(Stored items)
○ ○ ○
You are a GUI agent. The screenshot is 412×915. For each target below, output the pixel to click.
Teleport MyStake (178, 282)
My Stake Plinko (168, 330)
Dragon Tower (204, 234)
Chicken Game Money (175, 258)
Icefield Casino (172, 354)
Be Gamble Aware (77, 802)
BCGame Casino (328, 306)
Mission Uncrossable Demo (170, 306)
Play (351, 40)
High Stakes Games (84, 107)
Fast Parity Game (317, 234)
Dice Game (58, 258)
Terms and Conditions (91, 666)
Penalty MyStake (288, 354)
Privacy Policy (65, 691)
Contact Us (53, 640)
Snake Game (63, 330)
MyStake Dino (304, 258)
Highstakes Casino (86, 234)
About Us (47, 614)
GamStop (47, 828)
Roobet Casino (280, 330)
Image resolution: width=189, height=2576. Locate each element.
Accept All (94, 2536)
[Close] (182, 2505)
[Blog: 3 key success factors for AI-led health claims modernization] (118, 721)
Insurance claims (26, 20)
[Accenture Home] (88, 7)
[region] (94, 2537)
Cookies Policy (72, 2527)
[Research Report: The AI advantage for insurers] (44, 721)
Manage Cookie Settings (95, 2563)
○ ○ ○
EXERCISE DETAILS: Every line from the one containing "Accept All (94, 2536)" through the last line above should be retyped exactly; no other lines are wanted.

WORKED SOLUTION:
Accept All (94, 2536)
[Close] (182, 2505)
[Blog: 3 key success factors for AI-led health claims modernization] (118, 721)
Insurance claims (26, 20)
[Accenture Home] (88, 7)
[region] (94, 2537)
Cookies Policy (72, 2527)
[Research Report: The AI advantage for insurers] (44, 721)
Manage Cookie Settings (95, 2563)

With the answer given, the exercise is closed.